# Modifier 59 or 91 for Pathology



## j.berkshire (Sep 26, 2009)

Which modifier is more appropriate for use in billing for 88305, surgical path exam of two colon polyps from different sites, modifier 59 or modifier 91?  Can you provide rationale and/or a source please.


----------



## magnolia1 (Sep 27, 2009)

Per the information in the CPT Assistant below, a modifier would not be used.
Instead, your multiple specimens would be identified with units.


CPT Assistant, September 2000 Pages: 10,11   
Category: Coding Consultation 


If two skin lesions are submitted together and are not separately identified, would this be reported as one or two specimens?

AMA Comment

The unit of service for the surgical pathology codes 88300-88309 is the specimen.  A specimen is defined as tissue(s) that is (are) submitted for individual and separate attention, requiring individual examination and pathologic diagnosis.

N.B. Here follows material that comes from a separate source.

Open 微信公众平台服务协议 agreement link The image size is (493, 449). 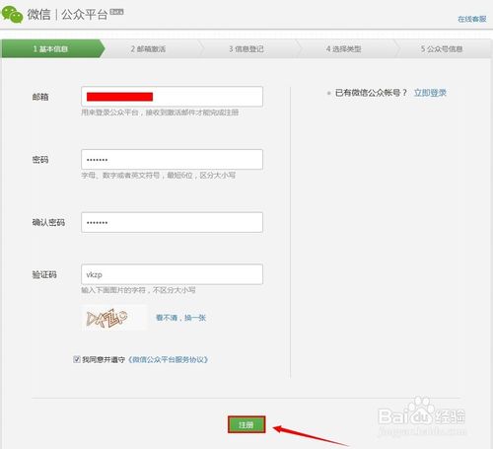click(168, 359)
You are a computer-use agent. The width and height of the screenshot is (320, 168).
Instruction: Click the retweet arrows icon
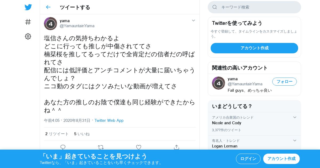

Therefore, when material received for pathologic examination comprises multiple specimens, each specimen is considered a single unit of service and should be reported using a single code.  For example, if two separate skin lesions are separately identified and submitted in a single container, the physician work related to each of these separately identified specimens would be reported as two units of service with code 88305.  If, however, two separate skin lesions are submitted together and are not separately identified, then this would be reported as a single specimen as one unit of service with code 88305.


----------